Pictures excluded, copy every record that follows exactly as it appears.

» Screenshot grounding data
_ _ _ _ _ _ _
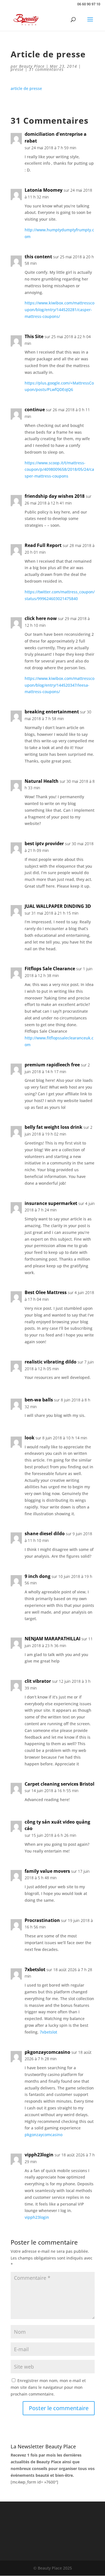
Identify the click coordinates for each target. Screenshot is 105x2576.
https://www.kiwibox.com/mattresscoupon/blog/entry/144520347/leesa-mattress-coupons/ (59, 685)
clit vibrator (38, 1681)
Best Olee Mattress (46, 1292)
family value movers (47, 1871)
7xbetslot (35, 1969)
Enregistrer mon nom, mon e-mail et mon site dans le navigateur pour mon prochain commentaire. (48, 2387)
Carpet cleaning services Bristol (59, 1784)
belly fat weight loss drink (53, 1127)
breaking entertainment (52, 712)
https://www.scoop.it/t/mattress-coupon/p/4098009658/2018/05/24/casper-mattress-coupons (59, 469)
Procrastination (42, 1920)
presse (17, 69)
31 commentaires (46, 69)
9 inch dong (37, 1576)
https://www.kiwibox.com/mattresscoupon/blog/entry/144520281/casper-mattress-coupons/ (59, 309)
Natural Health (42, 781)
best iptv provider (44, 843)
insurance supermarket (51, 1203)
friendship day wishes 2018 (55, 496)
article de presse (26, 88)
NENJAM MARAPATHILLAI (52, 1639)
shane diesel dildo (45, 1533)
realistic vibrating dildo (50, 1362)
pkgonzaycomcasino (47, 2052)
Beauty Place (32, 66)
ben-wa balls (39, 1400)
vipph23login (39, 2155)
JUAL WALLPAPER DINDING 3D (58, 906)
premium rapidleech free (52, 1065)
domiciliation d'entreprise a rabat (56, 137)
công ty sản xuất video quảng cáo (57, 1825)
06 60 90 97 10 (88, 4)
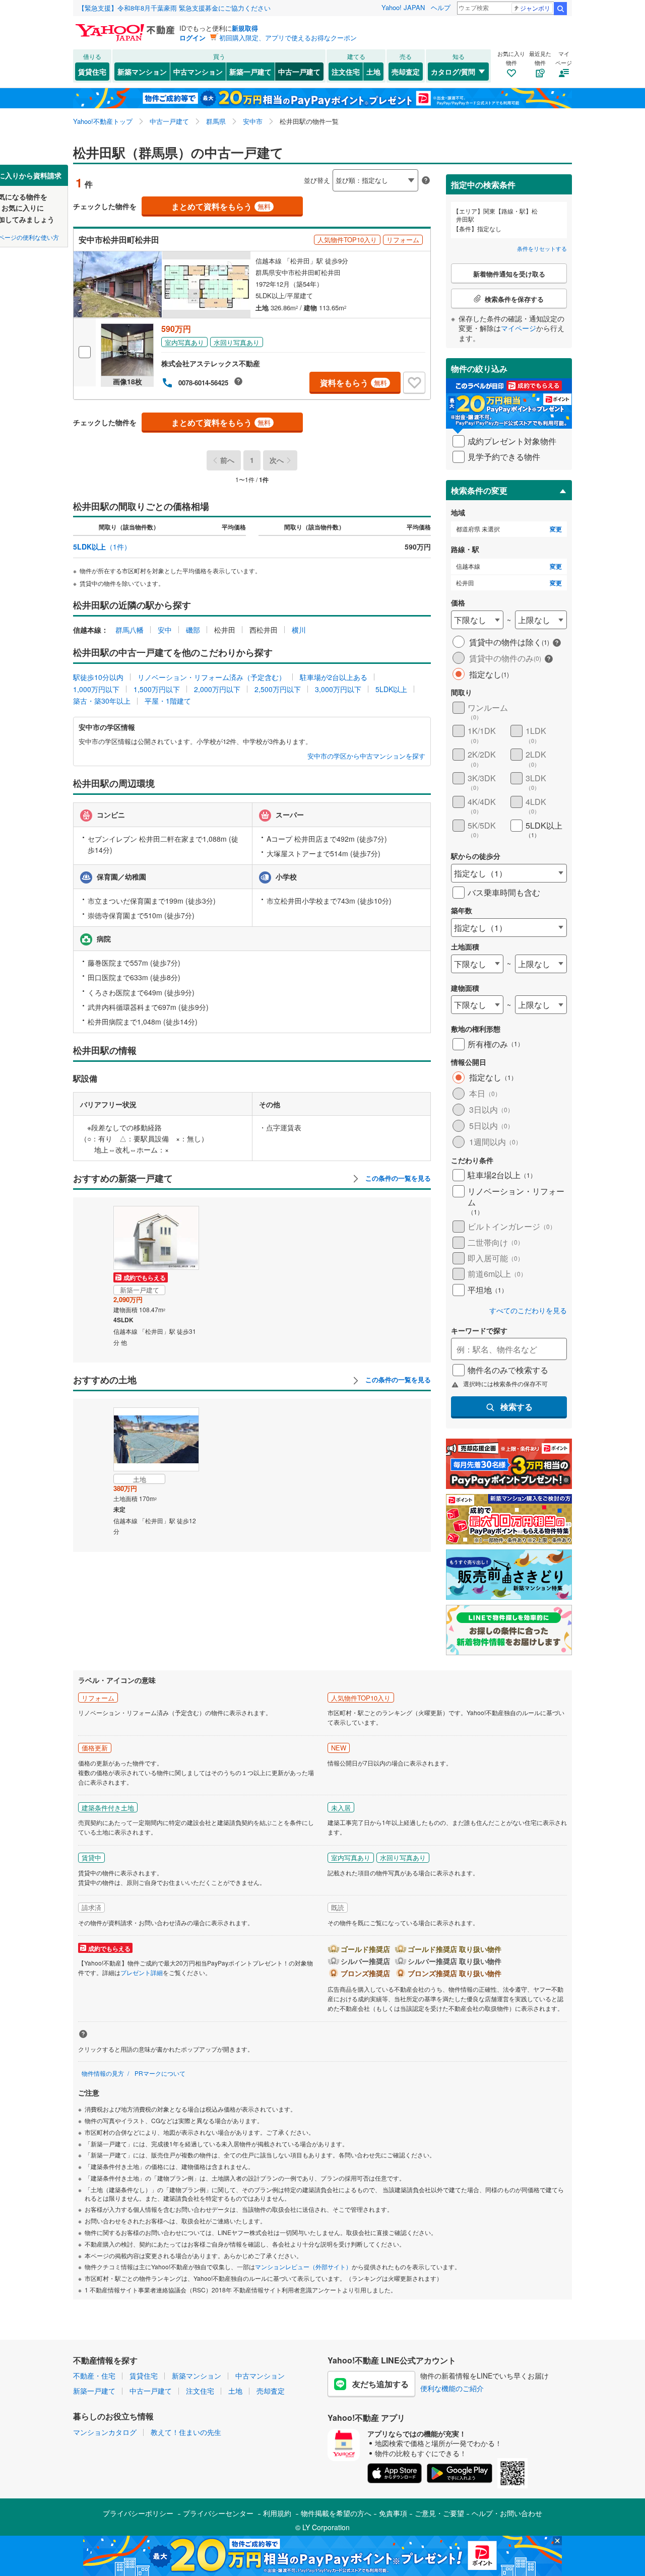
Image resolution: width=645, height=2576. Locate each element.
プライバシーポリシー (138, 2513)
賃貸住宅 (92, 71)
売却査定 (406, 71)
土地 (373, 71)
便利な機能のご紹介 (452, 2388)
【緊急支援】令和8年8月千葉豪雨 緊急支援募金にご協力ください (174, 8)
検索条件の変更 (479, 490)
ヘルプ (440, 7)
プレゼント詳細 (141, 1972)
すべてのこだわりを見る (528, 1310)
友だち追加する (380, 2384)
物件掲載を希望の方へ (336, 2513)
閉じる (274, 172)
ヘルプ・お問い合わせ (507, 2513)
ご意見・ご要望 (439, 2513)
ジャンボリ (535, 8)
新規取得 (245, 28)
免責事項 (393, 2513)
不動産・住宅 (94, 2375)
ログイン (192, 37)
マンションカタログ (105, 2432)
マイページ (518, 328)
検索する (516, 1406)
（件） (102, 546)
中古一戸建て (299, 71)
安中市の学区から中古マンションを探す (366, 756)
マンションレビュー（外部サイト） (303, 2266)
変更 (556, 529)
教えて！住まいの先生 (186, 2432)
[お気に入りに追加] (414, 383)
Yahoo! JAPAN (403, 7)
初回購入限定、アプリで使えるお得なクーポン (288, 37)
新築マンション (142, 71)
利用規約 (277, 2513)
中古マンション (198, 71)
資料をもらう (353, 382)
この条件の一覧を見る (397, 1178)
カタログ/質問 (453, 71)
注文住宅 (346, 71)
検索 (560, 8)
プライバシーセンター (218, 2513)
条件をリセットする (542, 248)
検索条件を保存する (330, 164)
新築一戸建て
_ _ _ _ _ _ _
» Written solution
Identify the click coordinates for each target. Screenshot is 105x2576.
https://www.kiwibox.com/mattresscoupon/blog/entry/144520347/leesa-mattress-coupons/ (59, 685)
clit vibrator (38, 1681)
Best Olee Mattress (46, 1292)
family value movers (47, 1871)
7xbetslot (35, 1969)
Enregistrer mon nom, mon e-mail et mon site dans le navigateur pour mon prochain commentaire. (48, 2387)
Carpet cleaning services Bristol (59, 1784)
belly fat weight loss drink (53, 1127)
breaking entertainment (52, 712)
https://www.scoop.it/t/mattress-coupon/p/4098009658/2018/05/24/casper-mattress-coupons (59, 469)
Procrastination (42, 1920)
presse (17, 69)
31 commentaires (46, 69)
9 inch dong (37, 1576)
https://www.kiwibox.com/mattresscoupon/blog/entry/144520281/casper-mattress-coupons/ (59, 309)
Natural Health (42, 781)
best iptv provider (44, 843)
insurance supermarket (51, 1203)
friendship day wishes 2018 (55, 496)
article de presse (26, 88)
NENJAM MARAPATHILLAI (52, 1639)
shane diesel dildo (45, 1533)
realistic vibrating dildo (50, 1362)
pkgonzaycomcasino (47, 2052)
Beauty Place (32, 66)
ben-wa balls (39, 1400)
vipph23login (39, 2155)
JUAL WALLPAPER DINDING 3D (58, 906)
premium rapidleech free (52, 1065)
domiciliation d'entreprise a rabat (56, 137)
công ty sản xuất video quảng cáo (57, 1825)
06 60 90 97 10 (88, 4)
Image resolution: width=645, height=2576. Locate each element.
プライバシーポリシー (138, 2513)
賃貸住宅 (92, 71)
売却査定 (406, 71)
土地 (373, 71)
便利な機能のご紹介 (452, 2388)
【緊急支援】令和8年8月千葉豪雨 緊急支援募金にご協力ください (174, 8)
検索条件の変更 (479, 490)
ヘルプ (440, 7)
プレゼント詳細 (141, 1972)
すべてのこだわりを見る (528, 1310)
友だち追加する (380, 2384)
物件掲載を希望の方へ (336, 2513)
閉じる (274, 172)
ヘルプ・お問い合わせ (507, 2513)
ご意見・ご要望 (439, 2513)
ジャンボリ (535, 8)
新規取得 (245, 28)
免責事項 (393, 2513)
不動産・住宅 (94, 2375)
ログイン (192, 37)
マンションカタログ (105, 2432)
マイページ (518, 328)
検索する (516, 1406)
（件） (102, 546)
中古一戸建て (299, 71)
安中市の学区から中古マンションを探す (366, 756)
マンションレビュー（外部サイト） (303, 2266)
変更 (556, 529)
教えて！住まいの先生 (186, 2432)
[お気に入りに追加] (414, 383)
Yahoo! JAPAN (403, 7)
初回購入限定、アプリで使えるお得なクーポン (288, 37)
新築マンション (142, 71)
利用規約 (277, 2513)
中古マンション (198, 71)
資料をもらう (353, 382)
この条件の一覧を見る (397, 1178)
カタログ/質問 (453, 71)
注文住宅 (346, 71)
検索 (560, 8)
プライバシーセンター (218, 2513)
条件をリセットする (542, 248)
検索条件を保存する (330, 164)
新築一戸建て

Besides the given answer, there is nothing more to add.